The overall effect was moderate (RR = 0·90, 95% CI 0.87–94) but significant (t(49) = −4.53, p < 0·00004). It was very consistent (Figure 2), with no significant interactions across the different subgroups (Table 2), including the exposure type, cancer type, geographical region (for gender and various confounding factors, see Supplementary Information Table S8). Due to the complete absence of interaction with exposure type (p = 0·99), we have shown only the combined dataset. Analyses of carrot intake and α-carotene intake separately are shown in Supplementary Information Figures S5 and S7. A sensitivity analysis (Supplementary Information Figure S2) showed that no individual study had a dominant effect on the outcome and also there was no effect (p = 0.25) of study quality (Supplementary Information Figure S12).

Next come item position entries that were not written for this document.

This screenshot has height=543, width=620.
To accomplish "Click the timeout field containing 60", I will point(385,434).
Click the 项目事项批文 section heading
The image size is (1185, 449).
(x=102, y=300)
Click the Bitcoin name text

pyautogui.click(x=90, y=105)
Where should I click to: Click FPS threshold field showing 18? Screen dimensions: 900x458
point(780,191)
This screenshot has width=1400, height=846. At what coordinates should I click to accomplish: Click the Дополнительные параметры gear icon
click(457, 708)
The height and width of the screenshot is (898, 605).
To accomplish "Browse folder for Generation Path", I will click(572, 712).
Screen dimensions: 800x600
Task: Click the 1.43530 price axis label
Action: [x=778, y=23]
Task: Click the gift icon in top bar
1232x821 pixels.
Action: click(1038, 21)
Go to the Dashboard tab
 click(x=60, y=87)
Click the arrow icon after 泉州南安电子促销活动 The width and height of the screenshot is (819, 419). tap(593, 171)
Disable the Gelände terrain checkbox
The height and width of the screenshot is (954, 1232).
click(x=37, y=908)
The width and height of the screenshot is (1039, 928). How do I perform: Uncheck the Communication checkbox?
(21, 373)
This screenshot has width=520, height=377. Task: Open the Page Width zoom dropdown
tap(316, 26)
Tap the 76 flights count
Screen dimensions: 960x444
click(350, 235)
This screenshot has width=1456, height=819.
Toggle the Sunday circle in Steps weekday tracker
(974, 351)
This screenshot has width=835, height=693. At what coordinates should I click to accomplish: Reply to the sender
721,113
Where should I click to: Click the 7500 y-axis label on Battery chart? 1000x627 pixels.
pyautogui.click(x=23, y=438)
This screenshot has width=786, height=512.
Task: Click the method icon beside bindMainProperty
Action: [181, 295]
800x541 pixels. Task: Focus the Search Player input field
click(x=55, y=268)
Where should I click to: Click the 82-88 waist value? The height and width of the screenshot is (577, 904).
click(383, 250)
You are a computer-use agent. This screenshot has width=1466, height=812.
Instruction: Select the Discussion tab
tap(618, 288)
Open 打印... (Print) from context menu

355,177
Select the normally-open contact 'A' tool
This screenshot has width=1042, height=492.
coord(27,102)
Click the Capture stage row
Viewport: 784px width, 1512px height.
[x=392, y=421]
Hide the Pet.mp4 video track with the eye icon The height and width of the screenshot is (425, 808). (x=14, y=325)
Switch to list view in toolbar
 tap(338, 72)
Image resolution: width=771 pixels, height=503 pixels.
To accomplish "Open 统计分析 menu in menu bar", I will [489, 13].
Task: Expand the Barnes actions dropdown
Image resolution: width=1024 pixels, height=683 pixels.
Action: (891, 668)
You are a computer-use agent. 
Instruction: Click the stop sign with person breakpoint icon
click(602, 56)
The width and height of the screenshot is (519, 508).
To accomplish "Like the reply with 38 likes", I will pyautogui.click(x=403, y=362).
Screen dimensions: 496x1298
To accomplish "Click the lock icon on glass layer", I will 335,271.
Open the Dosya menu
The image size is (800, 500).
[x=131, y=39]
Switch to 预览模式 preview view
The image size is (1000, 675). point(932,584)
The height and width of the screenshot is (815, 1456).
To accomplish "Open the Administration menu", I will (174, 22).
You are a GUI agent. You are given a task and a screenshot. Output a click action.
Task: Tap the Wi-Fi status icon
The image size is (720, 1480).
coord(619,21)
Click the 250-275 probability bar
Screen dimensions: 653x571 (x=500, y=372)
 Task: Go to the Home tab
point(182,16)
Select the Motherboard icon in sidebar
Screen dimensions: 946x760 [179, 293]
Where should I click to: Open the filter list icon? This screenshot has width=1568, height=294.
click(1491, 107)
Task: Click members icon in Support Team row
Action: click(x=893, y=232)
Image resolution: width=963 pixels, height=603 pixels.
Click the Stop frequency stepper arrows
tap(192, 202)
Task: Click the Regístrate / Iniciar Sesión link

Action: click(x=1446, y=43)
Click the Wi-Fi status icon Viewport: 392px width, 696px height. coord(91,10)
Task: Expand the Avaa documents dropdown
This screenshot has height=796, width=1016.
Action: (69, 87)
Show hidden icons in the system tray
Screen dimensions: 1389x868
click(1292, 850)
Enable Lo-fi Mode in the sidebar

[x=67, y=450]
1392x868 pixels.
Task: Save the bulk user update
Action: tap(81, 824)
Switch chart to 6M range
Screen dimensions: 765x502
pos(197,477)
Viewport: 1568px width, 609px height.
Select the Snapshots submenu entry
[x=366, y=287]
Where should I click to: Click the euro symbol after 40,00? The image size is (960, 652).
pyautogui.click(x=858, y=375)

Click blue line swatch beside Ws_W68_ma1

Figure 2. Analysis of highest compared to lowest carrot/α-carotene intake and cancer risk in 50 prospective studies. The squares represent the RR for each study and the horizontal lines are the 95% confidence interval around this estimate. The area of each square is proportional to its weighting in the meta-analysis. The diamond is the pooled estimate, with 95% CI. Circles indicate studies at risk of contribution to publication bias, see Figure 3.

Table 2. Subgroup analyses of association between carrot/α-carotene intake and risk of cancers in 50 prospective studies.

Subgroups	No. studies	RR (95% CI)	Pfor interaction	Heterogeneity statistics
				I^2 (%)	Q	P
Overall	50	0·90 (0·87–0·94)
Cancer type			0·22
Breast	11	0·95 (0·90–1·00)		22·80	12·95	0·23
Colorectal	4	0·95 (0·81–1·12)		27·44	4·13	0·25
Lung	10	0·81 (0·70–0·94)		59·80	22·39	0·01
Prostate	6	0·93 (0·83–1·03)		22·52	6·45	0·26
Other cancer types	20	0·87 (0·79–0·96)		34·45	28·99	0·07
Geographical region			0·61
Europe	12	0·86 (0·79–0·94)		0·00	10·89	0·45
USA	30	0·91 (0·86–0·96)		47·67	55·42	˂0·01
Asia	5	0·90 (0·78–1·05)		20·26	5·02	0·29
Other regions	3	0·98 (0·82–1·18)		0·00	0·20	0·90
Exposure type			0·99
Direct – Carrot intake	15	0·90 (0·84–0·97)		50·95	28·54	0·01
Indirect – α-carotene intake	35	0·90 (0·86–0·96)		22·18	43·69	0·12

We found some evidence of publication bias (Figure 3). Omitting 4 outlying studies reduced the heterogeneity (to I² = 26%) and the overall association (to RR 0·92, 95% CI 0·88–0·95) (see Supplementary Information Figure S1), without substantially affecting its significance (p < 0·00002). A sensitivity analysis after removal of the 4 studies (see Supplementary Information Figure S3) confirmed that no individual study had a dominant effect on the outcome.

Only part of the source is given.